Sunday, 8. December 2019 21:55

Americans reportedly work more than workers in any other developed country. Some would say that our work ethic is the result of Puritan influence; others might blame it on our no-holds-barred capitalism. Whatever the reason, we spend a lot of time working.

And if we are artists, it’s even worse. Because we like what we do, we tend to spend an enormous amount of time working. Added to that is the pressure to produce, particularly in the current social media environment. Jonas Jödicke has described the present-day pressure to produce this way:

 

So we work. And some of us try to follow the advice of so many successful artists from Khaled Hosseini,  to Julia Cameron and work with discipline, which means working on our art at a set time every day or working a certain amount of time every day. And many of us work at our art literally every day. Working with discipline often requires schedules and organization.
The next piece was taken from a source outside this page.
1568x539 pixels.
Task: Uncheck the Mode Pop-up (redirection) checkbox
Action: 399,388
And, as anyone who is a regular reader of this blog knows, I, for one, am a great believer in schedules, organization, structure, and lists. For anyone similarly disposed, this bent of mind facilitates the further structuring of our work time.
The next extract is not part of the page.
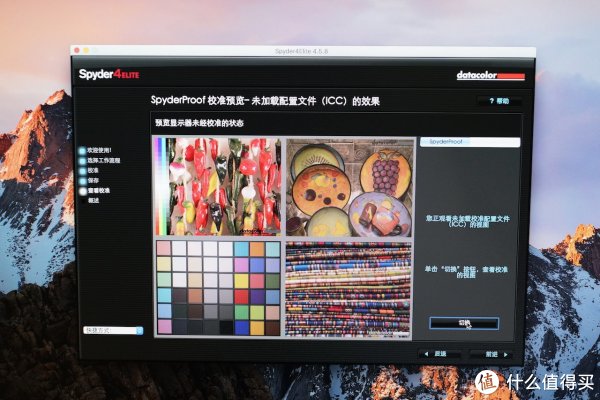Image resolution: width=600 pixels, height=400 pixels.
Task: Select the 选择工作流程 step bullet
Action: [x=82, y=161]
And structuring our work time can lead to structuring our other time as well, particularly if we are busy.  This leads to structuring all of our time. And while such structure might make us remarkably productive and organized, it can also have a deadening effect on our creativity. We find ourselves locked into our schedules and operating much like machines. What to do?

The solution sounds oxymoronic. We simply need to schedule unstructured time.  That is, we need to periodically set aside an amount of time during which there is no structure, during which nothing is scheduled. We can then use this time to think, dream, create, play the guitar, play with the cat, wash the dishes, weed the garden—or all of the above. That’s the point; it’s a time during which nothing is planned. This can be scary the first time, particularly for those of us who are schedule- and list-driven. And there is the fear of being bored, but creative people can always find something to do, and the discovery of new things to occupy us is one of the positive results of unstructured time. Once we accept the idea of unstructured time, there is yet another danger: planning what we will do during our scheduled unstructured time. This, of course, negates unstructured time. Once we plan what we will do, the time becomes structured. And even if we are addicted to being busy, we can busy ourselves during our unstructured time—just doing unplanned things. It’s like kindergarten recess for creatives.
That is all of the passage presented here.